* Your goal: Can you restate the bitcoin price report from "Due to investors’" through "drop to zero.", replacing "winter" with "season"?

* Exercise passage:
Due to investors’ continued caution over recession fears, the price of bitcoin and other cryptocurrencies has fluctuated recently. BTC briefly climbed back above $20,000 on Monday, but the bulls’ hold is eroding.
The largest cryptocurrency in the world briefly fell below the $20,000 mark, which is mostly symbolic as it enters a difficult winter.
The Economic Daily, a state-run media outlet in China, has been alerting investors that the current financial crisis could cause the price of bitcoin to drop to zero.
Going to zero for Bitcoin?
Digital assets have had a turbulent recent period. While some companies, like Gemini and Coinbase, have made personnel reductions to deal with the tough times, cryptocurrency firms Celsius, Babel Finance, and Three Arrows are edging closer to bankruptcy.
Bitcoin lost 6.09 percent of its value in the last day to hover at $20,129 in a new sell-off on Wednesday, while Ethereum lost more than 7 percent. The market capitalization of all cryptocurrencies as a whole is at $912 billion, up 1.88 percent today. That’s noticeably down from just seven months ago, when the market capitalization of cryptocurrencies reached $3 trillion.

* Recorded data:
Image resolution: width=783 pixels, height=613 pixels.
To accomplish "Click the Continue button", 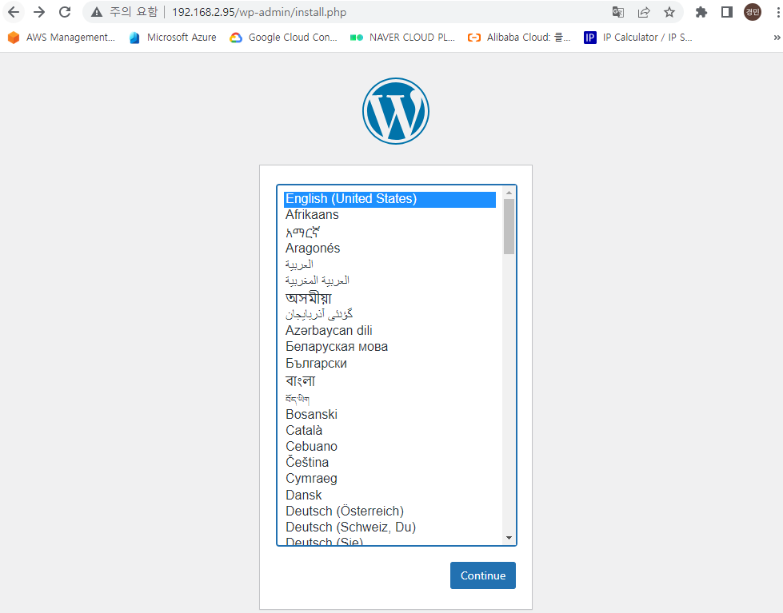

* Answer section:
Due to investors’ continued caution over recession fears, the price of bitcoin and other cryptocurrencies has fluctuated recently. BTC briefly climbed back above $20,000 on Monday, but the bulls’ hold is eroding.
The largest cryptocurrency in the world briefly fell below the $20,000 mark, which is mostly symbolic as it enters a difficult season.
The Economic Daily, a state-run media outlet in China, has been alerting investors that the current financial crisis could cause the price of bitcoin to drop to zero.